‘Wunderkind’ by Carson McCullers

mccullers-carson-1936

Wunderkind by Carson McCullers, 1936

The magic trick:

Repeating the word ‘wunderkind’ to make a point about the protagonist’s plight

It’s crazy to think McCullers wrote this when she was only 19. You might even call her a wunderkind. The story is very assured in its methodical pacing and focus on the internal.

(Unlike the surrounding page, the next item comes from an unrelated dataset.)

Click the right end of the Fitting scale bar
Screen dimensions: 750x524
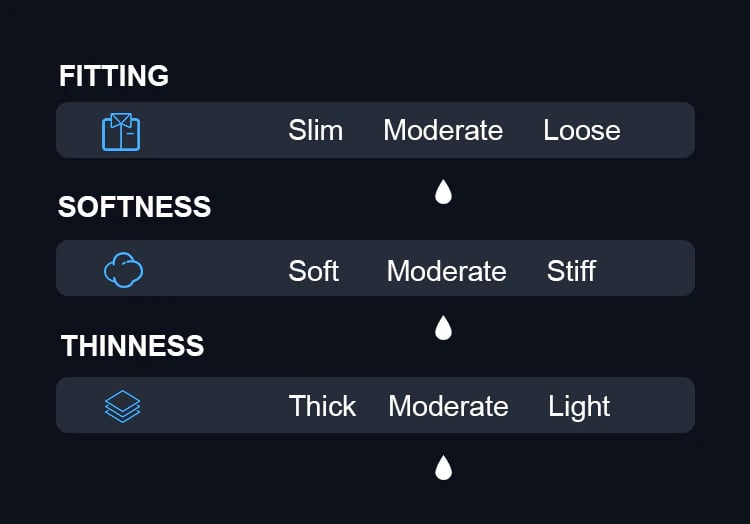pos(678,131)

I especially liked the simple device of repeating the wunderkind compliment throughout the story. Frances, our protagonist, reminds herself over and over of her teacher’s one-time compliment. It helps her get through her stress and insecurity. It also, in just one simple phrase – one word, really – makes clear to the reader the immense pressure and sadness being laid on this child. What a horrible thing for a girl just finishing junior high to already be looking back desperately at the lost potential of a golden youth. And that’s quite a trick on McCullers’s part.

The selection:

Mister Bilderbach had given in. Later, after the reviews had said she lacked the temperament for that type of music, after they called her playing thin and lacking in feeling, she felt cheated.

“That oie oie stuff,” said Mister Bilderbach, crackling the newspapers at her. “Not for you, Bienchen. Leave all that to the Heimes and vitses and skys.”

A Wunderkind. No matter what the papers said, that was what he had called her.